The paradox that ecosystems are observably resistant to elimination of species in some cases and highly sensitive to seemingly analogous species deletions in others is a consequence of internal feedbacks. Understanding the basis of animal interactions motivated Charles Elton to introduce an ecological niche concept that emphasizes the way species feed on one another. This concept increasingly stressed the competitive interaction of animals to generate patterns of abundance. Some ecological systems seem to be composed of highly interactive species populations whose interactions can be seen as generators of patterns. This feature seems not to occur in other ecosystems. The interactions among components produce a spectrum of regulatory internal feedbacks, which range from being system altering to being inconsequential. Sadly, we are not exceptionally successful at differentiating major from minor interactions a priori—at least not at present.

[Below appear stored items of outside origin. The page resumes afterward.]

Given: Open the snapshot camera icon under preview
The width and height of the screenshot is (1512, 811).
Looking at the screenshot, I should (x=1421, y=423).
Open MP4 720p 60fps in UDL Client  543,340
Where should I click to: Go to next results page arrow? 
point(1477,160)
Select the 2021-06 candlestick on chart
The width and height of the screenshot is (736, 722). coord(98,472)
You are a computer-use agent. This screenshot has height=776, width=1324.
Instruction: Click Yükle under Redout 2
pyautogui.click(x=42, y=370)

We do understand ecosystem feedbacks in theory, and we are developing a portfolio of what has happened in the past when environmental change has yielded large ecosystem consequences.
We need to make significantly more discoveries before we can confidently predict the results of eliminating species from ecosystems. Nonetheless, it is clear that plants and animals are not passive players. Large animals can destroy parts of the systems in which they occur, and creatures such as the beaver construct visible changes to the landscape structure. It is certainly no less true of the smaller creatures that make subtle alterations in the fabric of ecosystem interactions. Change in the vectoring of disease, and in the activity of animals as parasites and pests, can profoundly alter the nature of ecosystems. The fungal and bacterial components of ecological systems dominate ecosystems as diseases, processors of material, and transformers of the physical and chemical structure of the soil. In a time of species extinction, the effect on ecosystem functioning of change in the biota must be better understood.